Ahde Vefa, İslam ahlakının temel taşlarından biridir. Bu konuda en yüce örnek, hiç şüphesiz Peygamber Efendimiz (s.a.v.)’dir. O, yalnızca ümmetine tebliğ eden bir peygamber değil; bizzat yaşantısıyla her konuda rehberlik eden bir ahlak timsaliydi.
İşte O’nun (s.a.v.) verdiği sözlere ne denli sadık olduğuna dair üç çarpıcı örnek:
Ebû Râfi’nin Elçilik Görevi ve Ahdin Gereği:
Ebû Râfi (r.a.), Kureyş tarafından Medîne’ye elçi olarak gönderilmiş bir köleydi. Medine’ye geldiğinde Resûlullah’ı (s.a.v.) görünce gönülden bağlandı ve Müslüman olmak istedi. Ancak Peygamber Efendimiz (s.a.v.), onun Medine’de kalma talebini şu sözlerle reddetti:
“Elçileri alıkoymak doğru değildir. Kalk Mekke’ye git. Oraya vardıktan sonra bize dönmek istersen gelebilirsin.”
(Ebû Dâvud)
Ve Ebû Râfi geri döndü, ama sonra tekrar gelip Müslümanlara katıldı. Bu olay, Resûlullah’ın (s.a.v.) düşmana bile verdiği sözü nasıl tuttuğunu gösterir.

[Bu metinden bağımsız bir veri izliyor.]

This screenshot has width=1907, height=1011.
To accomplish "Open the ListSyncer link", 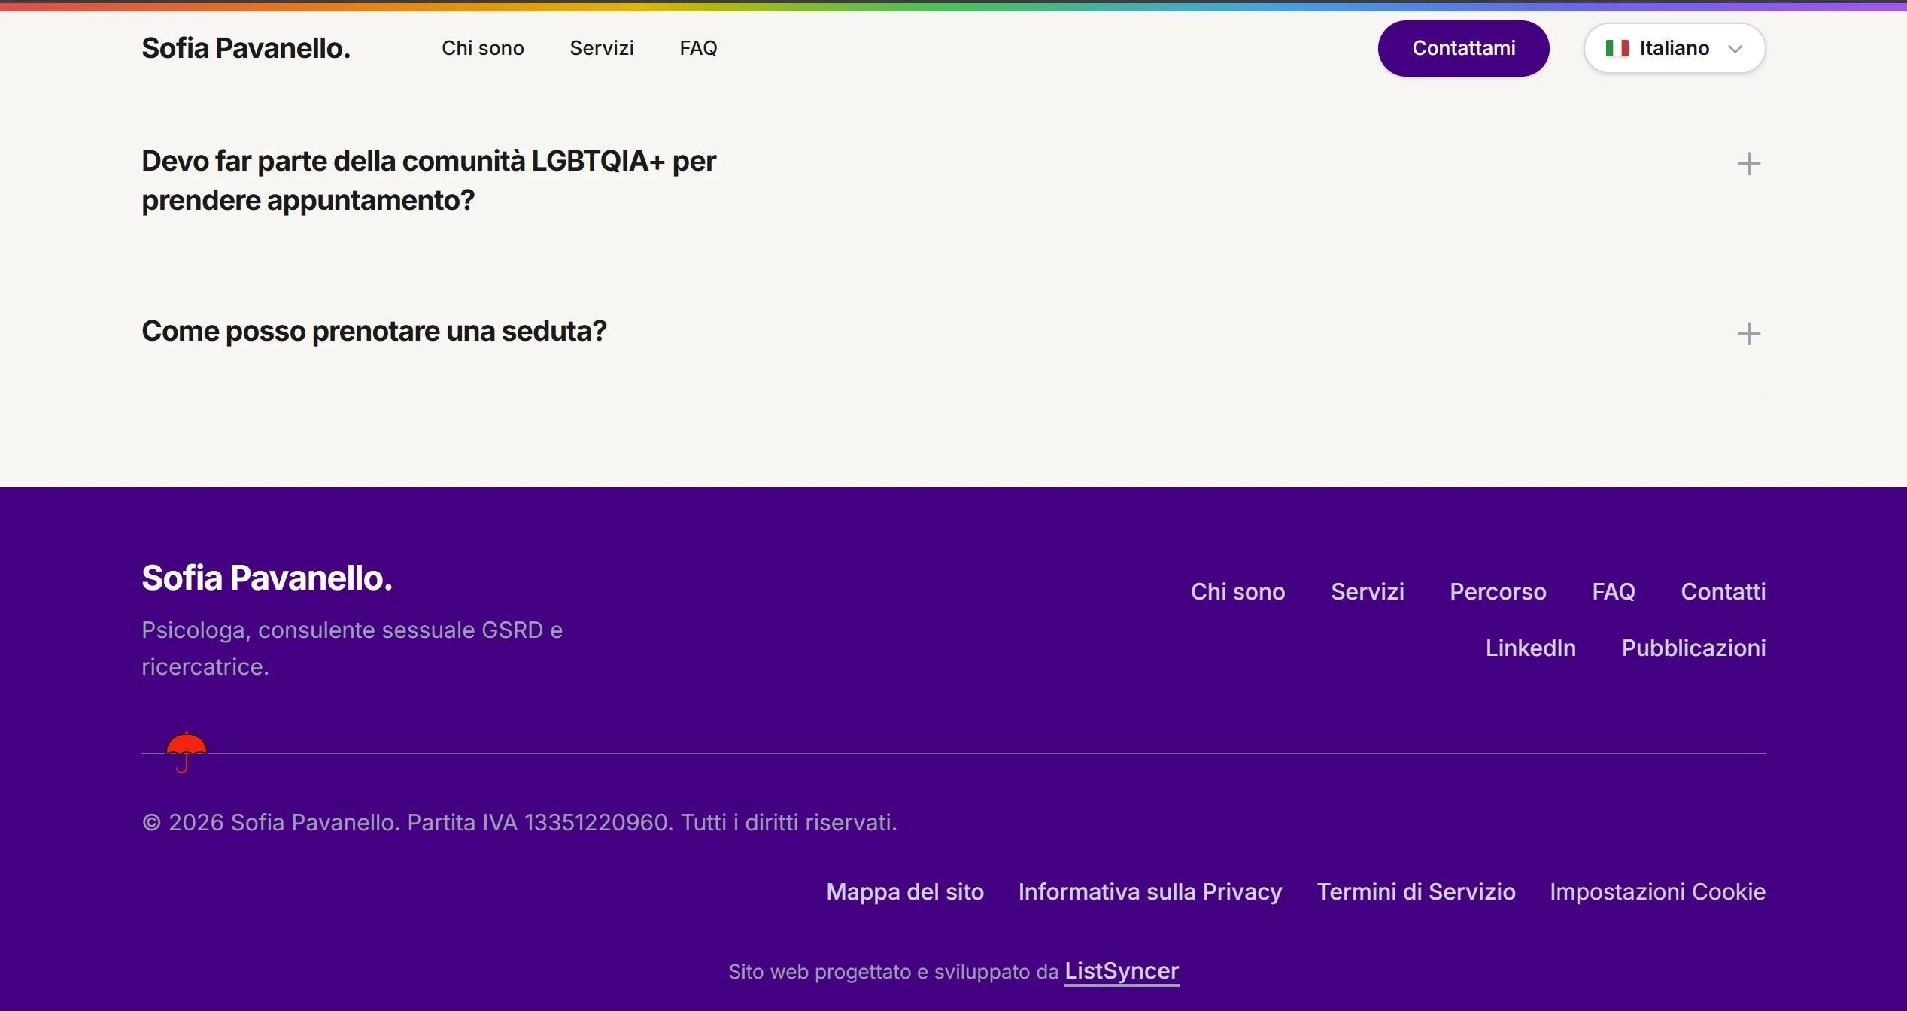I will click(1122, 971).
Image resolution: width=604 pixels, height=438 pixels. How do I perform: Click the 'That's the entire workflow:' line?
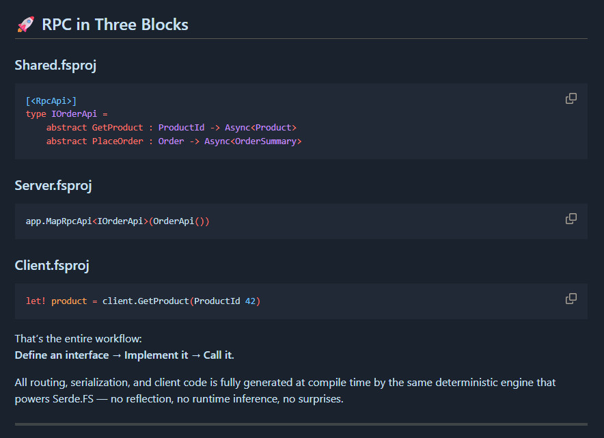coord(78,339)
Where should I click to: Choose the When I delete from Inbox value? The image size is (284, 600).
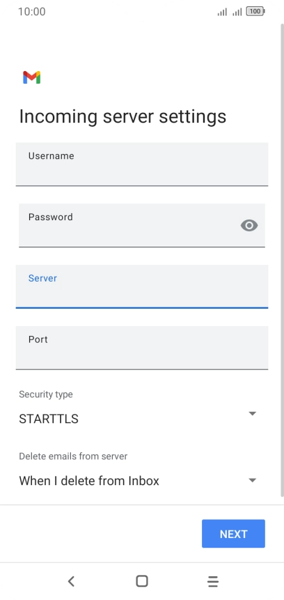pos(89,481)
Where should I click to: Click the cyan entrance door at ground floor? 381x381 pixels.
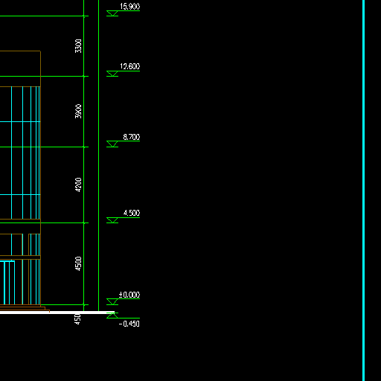point(7,283)
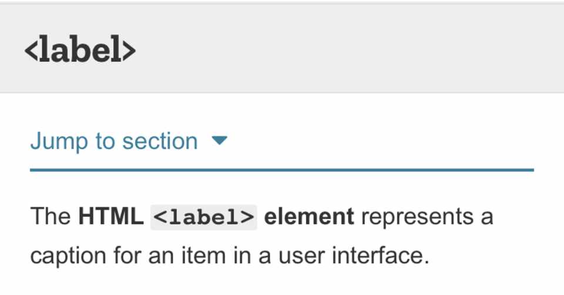The height and width of the screenshot is (295, 564).
Task: Click the bold word element
Action: pyautogui.click(x=309, y=217)
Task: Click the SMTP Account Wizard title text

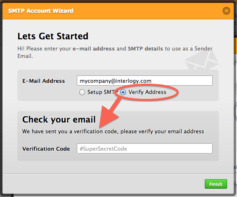Action: coord(40,11)
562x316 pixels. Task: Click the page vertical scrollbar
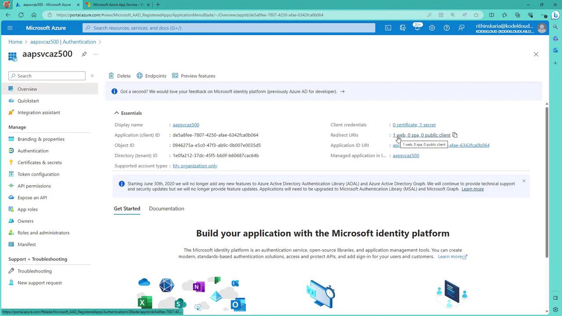547,180
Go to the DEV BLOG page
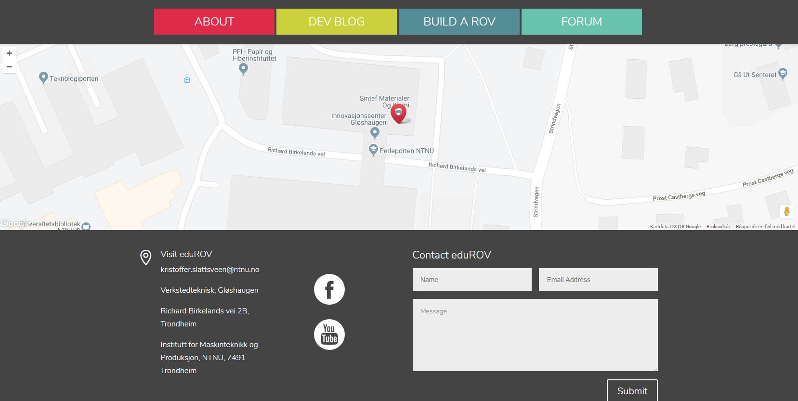 (x=337, y=22)
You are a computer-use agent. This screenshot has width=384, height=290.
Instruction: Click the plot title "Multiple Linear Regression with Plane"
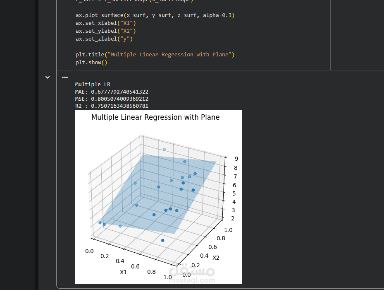click(x=155, y=117)
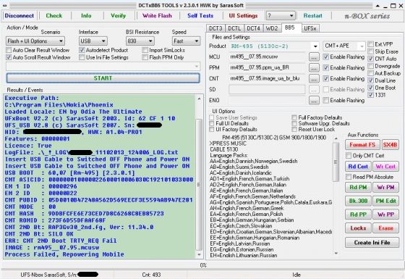Click the green START button

(x=103, y=78)
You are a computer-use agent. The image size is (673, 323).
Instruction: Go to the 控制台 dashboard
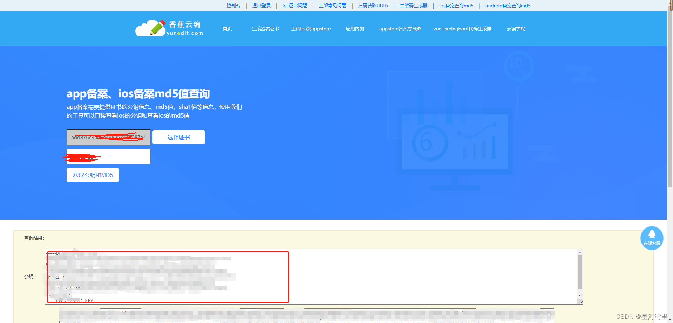233,6
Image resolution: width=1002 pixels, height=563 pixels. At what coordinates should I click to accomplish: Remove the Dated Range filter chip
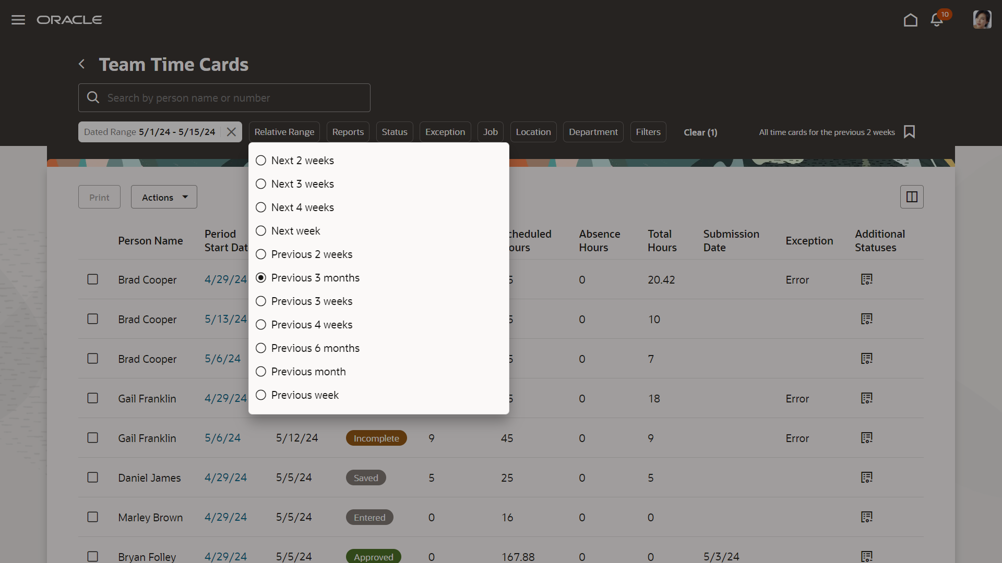point(231,132)
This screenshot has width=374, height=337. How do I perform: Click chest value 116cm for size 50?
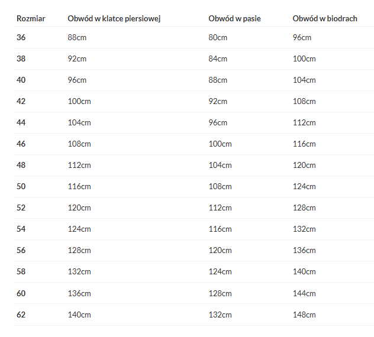[79, 186]
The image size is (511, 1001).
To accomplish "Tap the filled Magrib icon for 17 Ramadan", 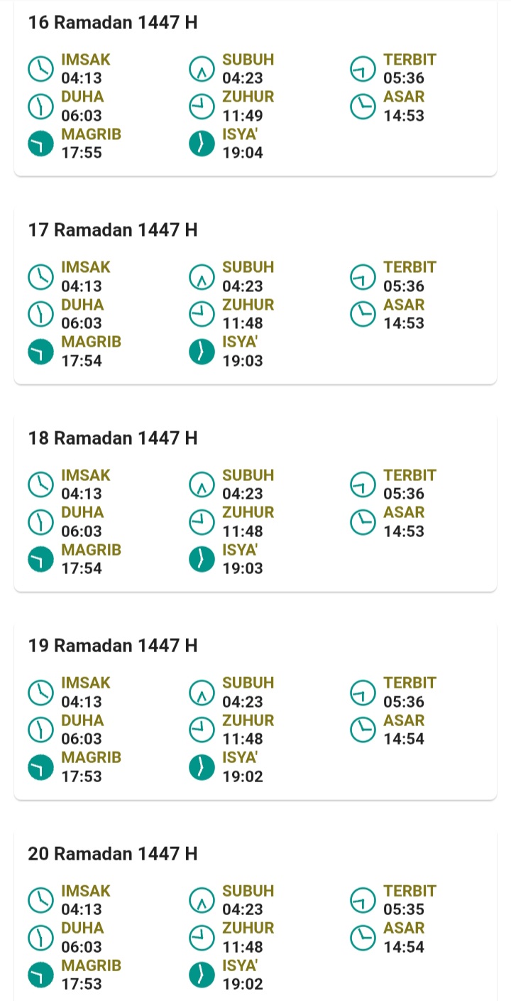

Hudeybiye’de Ebû Cendel’in Dramı:
Hudeybiye Antlaşması’na göre, Mekke’den Medine’ye sığınan Mekkeli Müslümanlar iade edilecekti. Tam bu esnada zincire vurulmuş bir halde kaçıp gelen Ebû Cendel (r.a.), Müslümanların gözleri önüne geldi. Sahabeler onun teslim edilmesini istemedi, fakat Peygamber Efendimiz (s.a.v.) şöyle buyurdu:
“Sabret, biz verdiğimiz sözden dönmeyiz. Cenâb-ı Hak sana bir çıkış yolu sağlayacaktır.”
O zor anda dahi sözünü bozmayan Resûlullah, ahde vefanın zirvesini yaşatmıştı.
Üç Günlük Bekleyiş: Peygamberliğinden Önceki Bir Misal
Peygamberliğinden önce, Efendimiz (s.a.v.) Abdullah b. Ebû Amsâ ile ticari bir alışveriş yapmış ve hesaplaşmak üzere bir yer belirlemişti. Abdullah o buluşmayı unuttu fakat günler sonra hatırlayıp geldiğinde, Peygamber Efendimiz (s.a.v.) hâlâ onu bekliyordu.
“Abdullah! Üç gündür seni burada bekliyorum.”
(Ebû Dâvud)
Şikâyet etmedi, azarlamadı… Sadece sabırla beklediğini söyledi. İşte bu, sözünün eri bir insanın örneğidir.
Sonuç:
Peygamber Efendimiz (s.a.v.), hayatı boyunca sadakat, güven, sabır ve vefa ile örnek oldu. O’nun izinden gitmek isteyen her Müslüman, önce verdiği söze sadık kalmayı hayat düsturu edinmelidir.